| ACTIONS TO TAKE |
[1] Do the following statements agree with the synod reflection? Answer yes or no for each, and quote the words of the synod reflection that decide it. (a) St. Clare received papal approval for her rule of life while on her deathbed. (b) St. Teresa of Avila was executed for her attempted reforms of the Carmelite order. (c) The World Women's Observatory is a project of the World Union of Catholic Women's Organizations.
[2] Update the synod reflection by writing it out again, starting at "We are in a" and ending at "for the Synod.", with "paths" in place of "pathways".

[SUPPLIED PASSAGE start]

We let the communion of saints, the statues above the colonnade, embrace us – hold us, just as they hold the millions of pilgrims who pass through the square and enter into St. Peter’s Basilica each year. They held us as we sang the refrain “Receive her in the Lord” in between our contemplation of each saint, and they extended their hands over us as we extended ours towards each other singing, “Courage, my friend, you do not walk alone.”
We were invited to ask: what part of this saint’s story resonates with you? What wisdom does she have for the church today as it discerns about women’s participation? And if this saint was in the synod assembly, what might be her message or intervention?
Part of the pain of these stories is how frequently the saints are ahead of the Church. St. Clare was on her deathbed when she at last was given approval by the pope for the rule of life that she had been petitioning for. St. Teresa of Avila spent time in prison for her attempted reforms of the Carmelite order before eventually receiving approval. St. Thecla faced multiple attempts at execution for her decision to forego life as a wife and mother for one of itinerant preaching, inspired by her teacher St. Paul.
We are in a moment today of new pathways emerging – even as at times it’s hard to know exactly what is unfolding. Check out the voices of synod members reflecting on building pathways for women in a synodal Church in this collection of videos from the World Women’s Observatory, a project of the World Union of Catholic Women’s Organizations (WUCWO).
They include calls for expanded participation in decision making, governance, and in our liturgical life – including permission to proclaim the gospel and preach. These calls are fueled by an urgency to be visible and have a voice in every space where we gather to live the mission of the gospel with greater authenticity.
In these final weeks of the synod we continue to join ours hearts in prayer —
All you holy men and women, pray for us.
Pray for the Synod.
And friends – we would ask you to pray for us in DD as we continue to seek to be partners on this synodal journey – trusting in the Spirit, and seeking Christ who is the way-maker.

[SUPPLIED PASSAGE end]
[PROVIDED INFORMATION start]

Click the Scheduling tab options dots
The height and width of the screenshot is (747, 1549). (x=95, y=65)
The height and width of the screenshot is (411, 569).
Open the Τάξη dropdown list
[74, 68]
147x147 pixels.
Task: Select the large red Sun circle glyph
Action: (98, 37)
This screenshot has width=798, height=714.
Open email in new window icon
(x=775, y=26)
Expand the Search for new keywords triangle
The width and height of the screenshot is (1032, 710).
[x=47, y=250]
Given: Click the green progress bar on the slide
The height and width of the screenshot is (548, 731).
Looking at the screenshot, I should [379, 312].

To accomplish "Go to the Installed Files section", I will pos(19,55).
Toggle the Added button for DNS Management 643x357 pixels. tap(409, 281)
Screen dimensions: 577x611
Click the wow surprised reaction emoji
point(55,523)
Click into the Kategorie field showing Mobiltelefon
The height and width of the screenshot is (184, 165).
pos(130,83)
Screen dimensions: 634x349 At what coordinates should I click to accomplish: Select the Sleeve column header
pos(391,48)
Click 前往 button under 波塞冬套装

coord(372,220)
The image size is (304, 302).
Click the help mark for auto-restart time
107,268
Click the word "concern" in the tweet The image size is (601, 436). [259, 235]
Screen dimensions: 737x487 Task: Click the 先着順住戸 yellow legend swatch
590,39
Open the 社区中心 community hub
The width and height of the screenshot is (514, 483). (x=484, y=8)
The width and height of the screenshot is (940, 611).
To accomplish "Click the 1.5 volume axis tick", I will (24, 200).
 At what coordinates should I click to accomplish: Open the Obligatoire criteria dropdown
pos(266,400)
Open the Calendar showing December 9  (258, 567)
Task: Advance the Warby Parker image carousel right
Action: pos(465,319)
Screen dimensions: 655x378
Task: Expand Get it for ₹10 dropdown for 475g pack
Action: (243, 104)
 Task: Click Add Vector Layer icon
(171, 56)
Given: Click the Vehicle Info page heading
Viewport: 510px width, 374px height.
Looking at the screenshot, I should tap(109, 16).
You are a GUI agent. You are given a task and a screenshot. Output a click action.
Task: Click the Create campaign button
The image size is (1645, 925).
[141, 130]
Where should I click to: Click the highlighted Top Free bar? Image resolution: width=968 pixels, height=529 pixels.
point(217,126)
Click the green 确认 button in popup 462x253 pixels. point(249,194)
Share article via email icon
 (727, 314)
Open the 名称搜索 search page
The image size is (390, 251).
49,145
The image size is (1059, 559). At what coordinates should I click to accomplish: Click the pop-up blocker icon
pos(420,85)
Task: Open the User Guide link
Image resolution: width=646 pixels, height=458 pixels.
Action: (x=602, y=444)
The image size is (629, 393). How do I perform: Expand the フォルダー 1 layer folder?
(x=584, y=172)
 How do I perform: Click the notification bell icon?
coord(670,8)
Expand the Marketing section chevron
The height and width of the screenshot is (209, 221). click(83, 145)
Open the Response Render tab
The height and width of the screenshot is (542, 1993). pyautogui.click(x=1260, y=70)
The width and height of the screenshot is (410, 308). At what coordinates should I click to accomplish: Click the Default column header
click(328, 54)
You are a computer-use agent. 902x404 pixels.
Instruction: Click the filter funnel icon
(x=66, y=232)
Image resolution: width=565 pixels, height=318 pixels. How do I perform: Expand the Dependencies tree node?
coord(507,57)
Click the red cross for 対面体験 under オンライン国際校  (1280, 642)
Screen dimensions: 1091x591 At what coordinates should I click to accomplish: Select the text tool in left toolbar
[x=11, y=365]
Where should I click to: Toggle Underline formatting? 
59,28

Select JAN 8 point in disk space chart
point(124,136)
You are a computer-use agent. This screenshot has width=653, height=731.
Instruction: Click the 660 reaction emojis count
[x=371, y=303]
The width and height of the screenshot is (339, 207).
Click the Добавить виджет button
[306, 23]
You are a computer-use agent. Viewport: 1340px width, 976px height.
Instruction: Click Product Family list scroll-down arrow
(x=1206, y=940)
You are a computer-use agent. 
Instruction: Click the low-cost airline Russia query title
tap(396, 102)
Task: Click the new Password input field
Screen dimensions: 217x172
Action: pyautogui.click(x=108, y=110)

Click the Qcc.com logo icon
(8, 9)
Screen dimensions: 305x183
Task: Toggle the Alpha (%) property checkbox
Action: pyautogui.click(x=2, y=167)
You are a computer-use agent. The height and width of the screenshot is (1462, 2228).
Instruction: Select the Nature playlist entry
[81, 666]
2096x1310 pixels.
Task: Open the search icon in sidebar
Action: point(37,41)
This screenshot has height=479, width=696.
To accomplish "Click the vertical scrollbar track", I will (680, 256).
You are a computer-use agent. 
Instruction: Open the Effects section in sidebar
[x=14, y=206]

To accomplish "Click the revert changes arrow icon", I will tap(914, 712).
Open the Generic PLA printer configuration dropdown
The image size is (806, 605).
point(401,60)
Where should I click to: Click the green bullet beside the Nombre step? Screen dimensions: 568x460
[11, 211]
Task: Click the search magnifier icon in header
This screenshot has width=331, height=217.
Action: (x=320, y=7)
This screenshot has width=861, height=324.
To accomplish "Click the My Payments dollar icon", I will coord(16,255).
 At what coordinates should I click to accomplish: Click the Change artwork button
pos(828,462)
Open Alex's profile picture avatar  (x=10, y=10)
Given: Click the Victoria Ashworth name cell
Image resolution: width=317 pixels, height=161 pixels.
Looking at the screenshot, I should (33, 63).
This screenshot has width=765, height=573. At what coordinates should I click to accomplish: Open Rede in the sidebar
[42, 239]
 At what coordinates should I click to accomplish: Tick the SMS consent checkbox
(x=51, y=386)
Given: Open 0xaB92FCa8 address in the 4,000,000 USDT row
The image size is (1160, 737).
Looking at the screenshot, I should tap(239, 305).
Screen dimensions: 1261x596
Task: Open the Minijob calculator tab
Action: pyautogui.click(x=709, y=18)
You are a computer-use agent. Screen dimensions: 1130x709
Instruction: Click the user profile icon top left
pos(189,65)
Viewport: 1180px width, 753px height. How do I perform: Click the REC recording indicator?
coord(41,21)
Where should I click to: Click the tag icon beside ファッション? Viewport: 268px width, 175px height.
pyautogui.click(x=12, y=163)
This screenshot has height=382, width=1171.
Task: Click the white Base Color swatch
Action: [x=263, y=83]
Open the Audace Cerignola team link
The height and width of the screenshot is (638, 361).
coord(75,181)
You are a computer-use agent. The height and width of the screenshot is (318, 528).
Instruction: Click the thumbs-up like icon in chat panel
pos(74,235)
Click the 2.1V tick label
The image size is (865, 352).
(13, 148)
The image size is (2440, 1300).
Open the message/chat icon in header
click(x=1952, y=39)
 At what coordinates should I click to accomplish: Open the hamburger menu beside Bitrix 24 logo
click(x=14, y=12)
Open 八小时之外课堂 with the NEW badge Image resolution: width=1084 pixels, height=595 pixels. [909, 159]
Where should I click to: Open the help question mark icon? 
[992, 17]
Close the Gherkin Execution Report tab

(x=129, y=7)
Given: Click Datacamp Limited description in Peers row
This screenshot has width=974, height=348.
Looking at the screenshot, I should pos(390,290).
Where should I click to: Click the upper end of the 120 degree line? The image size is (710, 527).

[PROVIDED INFORMATION end]

| ANSWERS BY TASK |
[1]
(a) Yes: "St. Clare was on her deathbed when she at last was given approval by the pope for the rule of life that she had been petitioning for."
(b) No: "St. Teresa of Avila spent time in prison for her attempted reforms of the Carmelite order before eventually receiving approval."
(c) Yes: "the World Women’s Observatory, a project of the World Union of Catholic Women’s Organizations (WUCWO)."

[2]
We are in a moment today of new paths emerging – even as at times it’s hard to know exactly what is unfolding. Check out the voices of synod members reflecting on building paths for women in a synodal Church in this collection of videos from the World Women’s Observatory, a project of the World Union of Catholic Women’s Organizations (WUCWO).
They include calls for expanded participation in decision making, governance, and in our liturgical life – including permission to proclaim the gospel and preach. These calls are fueled by an urgency to be visible and have a voice in every space where we gather to live the mission of the gospel with greater authenticity.
In these final weeks of the synod we continue to join ours hearts in prayer —
All you holy men and women, pray for us.
Pray for the Synod.